April in New York. Would it be hot? Would there be snow? Our friends had advised us to pack for both but on this particular day walking around the infamous Lower East Side it was gloriously sunny and we peeled the layers of woolies away and wandered in t-shirts.
The Tenement Museum, 97 Orchard Street
We were actually in the Lower East Side area in search of The Tenement Museum which tells the story of the immigrant families that moved into the neighbourhood from around the mid 1800s.
97 Orchard Street was built by an immigrant himself – Lukas Glockner – and he had high hopes this building would be his route to prosperity. His dreams came true because a total of 7000 immigrants passed through and lived in this tiny building between 1863 and 1935. The building is well preserved and the guided walking tours are a fascinating glimpse into America’s history. The museum also shows a video loop outlining the story of the neighbourhood and the various cultures and communities that started to reside there.
Beautifully preserved tenement houses and shops
The whole area near the museum is a wonderful preservation of tenement buildings. Many of these have now been turned into airy loft apartments which are so far removed from the tiny windowless rooms the immigrant population lived in whilst grafting for their American dream.

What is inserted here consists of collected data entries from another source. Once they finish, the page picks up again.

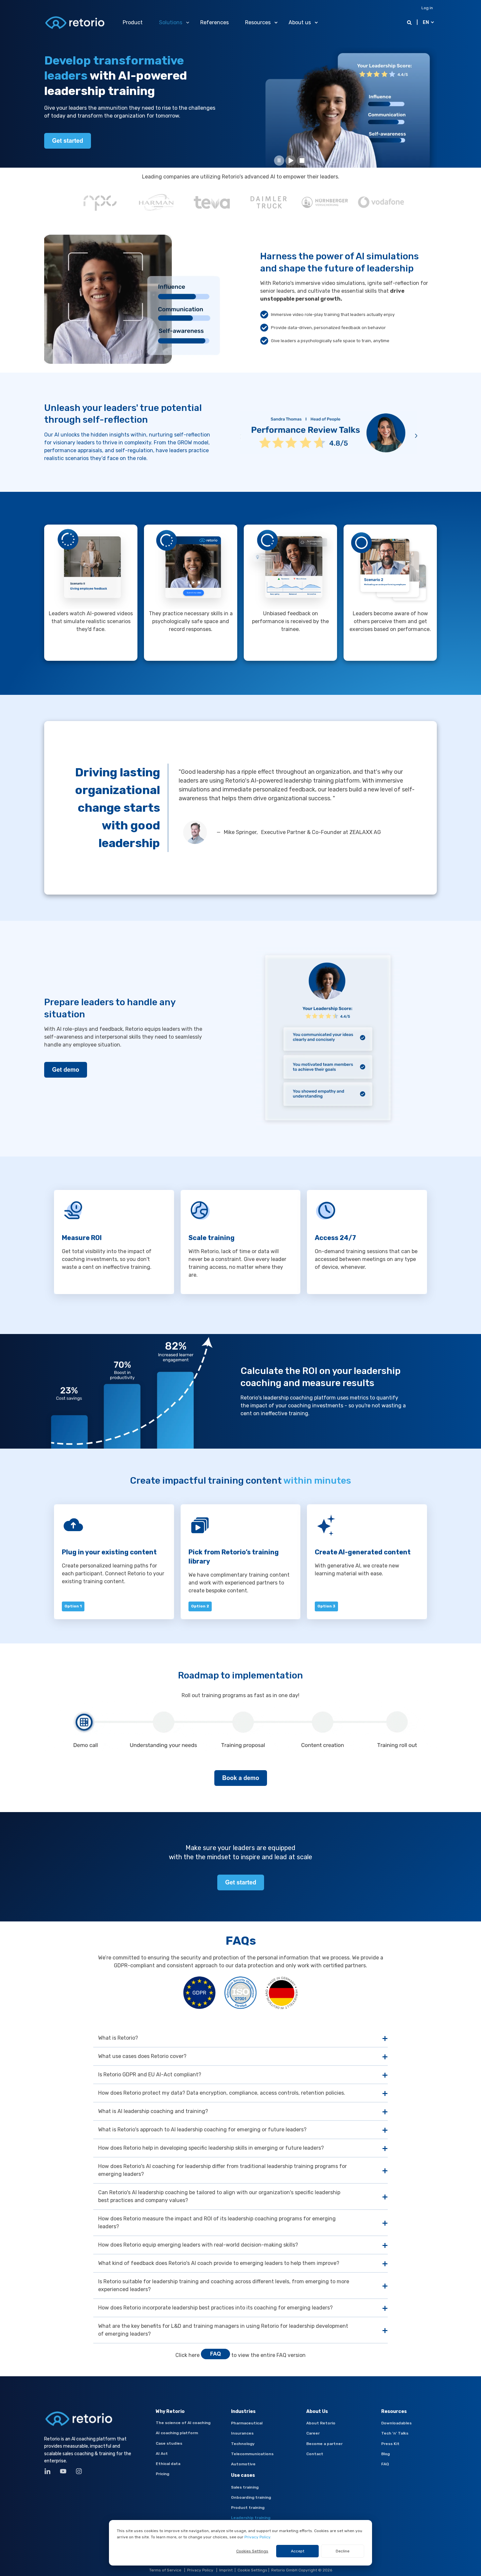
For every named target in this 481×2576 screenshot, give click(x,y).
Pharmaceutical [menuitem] (246, 2423)
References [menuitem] (214, 22)
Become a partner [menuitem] (324, 2443)
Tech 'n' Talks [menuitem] (394, 2433)
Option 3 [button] (326, 1606)
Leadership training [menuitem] (250, 2517)
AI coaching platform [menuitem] (177, 2433)
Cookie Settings (252, 2570)
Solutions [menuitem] (170, 22)
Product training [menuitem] (247, 2507)
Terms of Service (165, 2570)
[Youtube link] (63, 2471)
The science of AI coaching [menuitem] (183, 2422)
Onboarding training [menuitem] (251, 2497)
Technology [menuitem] (243, 2443)
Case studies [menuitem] (169, 2443)
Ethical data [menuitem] (168, 2463)
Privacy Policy (200, 2570)
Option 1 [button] (73, 1606)
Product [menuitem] (133, 22)
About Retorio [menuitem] (320, 2423)
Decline (342, 2551)
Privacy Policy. (257, 2537)
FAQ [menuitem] (385, 2464)
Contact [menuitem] (314, 2454)
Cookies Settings (252, 2551)
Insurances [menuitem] (242, 2433)
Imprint (226, 2570)
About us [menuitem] (300, 22)
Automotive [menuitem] (243, 2464)
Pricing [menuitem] (162, 2474)
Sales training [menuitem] (244, 2487)
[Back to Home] (74, 22)
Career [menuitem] (313, 2433)
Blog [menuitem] (385, 2454)
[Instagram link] (76, 2471)
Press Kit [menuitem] (390, 2443)
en (426, 22)
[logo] (78, 2418)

Orchard Street itself was full of family run stores in those days and I got lost in my own thoughts looking beyond the façades of the modern shop fittings wondering how these would have looked and what they would have sold. My gaze rested on a bright but simple window – so out of place in those thoughts that it woke me up and brought me back to the hot spring sunshine.
A modern day product in the heart of immigrant New York
My girls ran straight in eager to seek out what an ice cream sandwich actually looked like. It looked good.
The little shop was in fact The Melt Bakery. Strange name for a bakery selling ice cream as an element to it’s main product. The founders, Julian Plyter and Kareem Hamad, started in 2010 by testing the product at the Hester Street Fair a few blocks away. Julian is a pastry chef, Kareem is not. Both believe in locally sourced ingredients with seasonal flavours so perhaps staying true to the tenement shops after all.
The flavours are delightful. Between the four of us we had Vanilla in a Chocolate Chip and Walnut Cookie, Malted Chocolate Ice in A Chocolate Crinkle Cookie and Butter Popcorn Ice in a Malted Milk Cookie. It was hard to choose a favourite. The menus change all the time. There’s a weekly list on the website and I think it’s the combinations that are the success of these foodpreneurs. Innovative and fun. Just how you imagine New York to be.
Have a go…
The taste stayed with us through our trip. Such a simple idea and beyond a little fiddling with the ice cream, it’s not too hard to make your own. The key is a soft cookie that doesn’t crack when you squish the ice cream to make your sandwich. Here’s Julian explaining the tricky bit.
We continued walking around the neighbourhood eating our ice cream sandwiches. So many little shops with so many different kinds of owners – perhaps many descendants from those immigrants and thus finally living their American dream. Good luck to them all. If they’re half as successful as Julian and Kareem, their forefathers and mothers would be proud.